The simulator is run with a Challenge File in YAML format which corresponds to a challenge course, and it will produce a Results YAML File after it is done. The Challenge File describes the following details:

  • Initial position and orientation of the drone
  • Challenge Name
  • Timeout Specification
  • A list of gate names
  • Width of all gates
  • Location of all the gates, determined by four points that make a rectangle

 

Simulator Output:

The simulator is equipped with a Reporter node that tracks ground truth information and outputs, via command line, and yields metrics on algorithm performance as a Results YAML File for each run on a Challenge YAML File. The file will contain metrics on drone performance attributes useful in logging, evaluating, and visualizing algorithm performance.

Additionally, the Simulator Reporter will output a YAML file with details about the run including output one of the following results:

  • Interrupted: If the grader process is interrupted, e.g., via ctrl+c.
  • Timeout: The timeout on the challenge file is reached
  • Crashed: The drone crashed into an obstacle in the sim
  • Completed: The drone passed through the last gate in the sequence.

The Reporter will also keep track of when the drone reaches each gate and record the time.
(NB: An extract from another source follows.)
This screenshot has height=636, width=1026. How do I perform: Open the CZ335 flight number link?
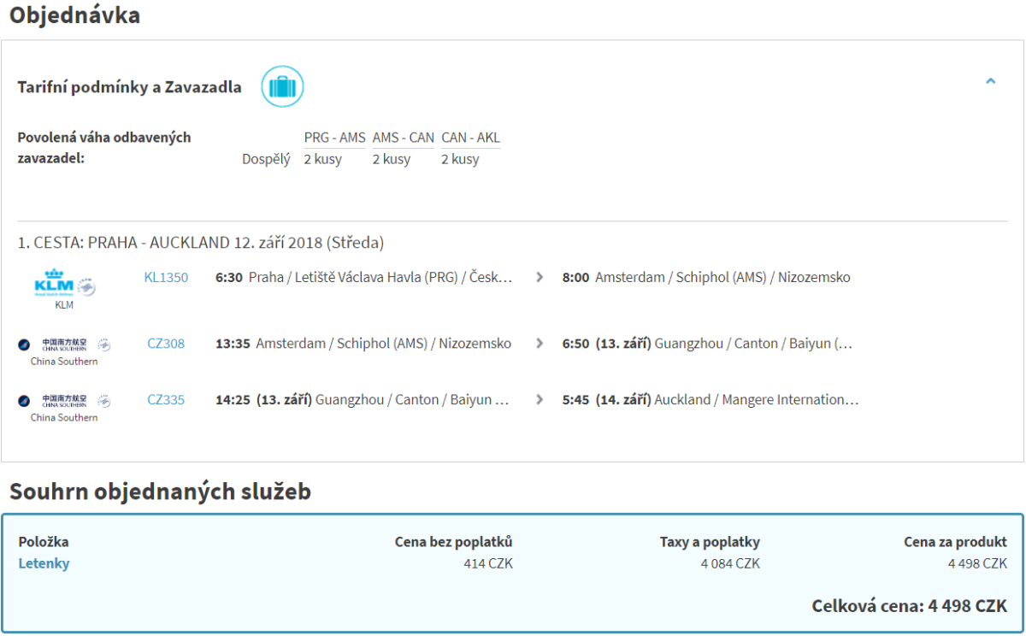click(x=166, y=399)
If a gate in order is skipped, then the grader will put down “Success: False” for that gate.

With the Leaderboard Challenge Course files, teams have scripts to help with scoring the Results YAML file and outputting a Scores YAML file. See the included ‘Scorer Scripts’ in the challenge files as well as the README_v2.md file for more details on running these scripts. Teams may submit their Scores YAML file of their summarized results for scoring and placement on the Leaderboard.

The Final Challenge Course files will not be released to teams and will be used to evaluate each team’s algorithm and determine their final FlightGoggles score. See the ‘Testing’ section below for more details on Leaderboard and Final Testing.

 

Tech Support:

Teams may file a report on the simulator GitHub page if they encounter any bugs or errors. Issues will be addressed by the MIT team as quickly as possible. Any specific questions about the AlphaPilot Test 3 challenge should be posted and addressed on the HeroX Test 3 Forum page.

 

Scorer Scripts

Challenge_Leaderboardtest.zip\ChallengeLeaderboardtest\launch – scripts to score Results YAML file and output Scores YAML file. 
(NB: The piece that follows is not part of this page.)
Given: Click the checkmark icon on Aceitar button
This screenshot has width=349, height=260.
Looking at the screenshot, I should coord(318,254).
README_v2.md – contains challenge installation instructions, scorer usage guide, and list of allowed and prohibited information for Test 3.

 

Submission Requirements:

Teams will submit two attachments via the Test #3 entry form:

(1) Autonomous drone racer source code in a zipped archive named ‘submission’ with maximum upload size of 1GB

(2) Technical Report of the drone racer in PDF, maximum 2 pages.
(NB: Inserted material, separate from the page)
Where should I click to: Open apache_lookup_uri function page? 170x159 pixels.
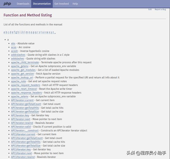[22, 78]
Teams will have internet access during installation, but there will not be internet access during testing. Teams will not have root access at any point. In your archived named ‘submission’, at the highest level of the directory, please include the following:

  1. scorer.launch
    Team archives must contain and edit `scorer.launch` to include all ROS nodes required for completing the challenges. This will be the launch file used to run your team’s algorithm.
  2. install.bash
    If desired, teams may include an install.bash file which can be run to automatically install algorithm dependencies. Your install.bash file can run commands such as catkin build, rosdep, etc. as needed. Alternatively, teams can include compiled libraries in their archive as noted below. Please note the limitation on installation time of 1 hour.
  3. catkin_ws
    Teams must include a catkin workspace with the team’s own ROS packages separate from the flightgoggles catkin workspace. It should be named ‘catkin_ws’ and include the following folders:
    1. src ‘src’ folder should include all source code for the team’s ROS packages
    2. devel – the ROS packages should already be compiled into the ‘devel’ folder, the development space, and should include setup.bash (which is usually autogenerated when you build with catkin)
  4.  Compiled Libraries and External Code
    Teams can include additional code anywhere in the archive as needed for your algorithms to run. This can be compiled libraries, source code, etc. Note that the testing environment will have ROS Kinetic, OpenCV 3.4, and FlightGoggles already installed for teams so no need to include those.

Test 3 Source Code and IP Concerns

As a reminder, the judges will have access to teams’ submitted source code to help them understand the technical approach taken for Test 3. The AlphaPilot team suggests that if there are any concerns with IP, then that IP should be compiled into an executable that is called from your source code and that executable should be included in your archive. However, by abstracting functionality away in executables, it makes it more difficult for the judges to verify that teams have the technical skills and capabilities to succeed during the AlphaPilot Competition. As a result, please balance your team’s individual needs to obscure IP with building transparency of your approach.

Algorithm Requirements:

Teams must develop GNC algorithms to fly the simulated drone through a structured test environment utilizing a typical ACRO/RATE flight mode for control inputs and only on-board sensory feedback. As is typical in drone racing, teams know the approximate locations of their starting point and the gate locations, and they must deal with slight variations during the actual race. In Test 3, teams are challenged to create a single algorithm that can be tested on 25 slight variations of the same Challenge Course.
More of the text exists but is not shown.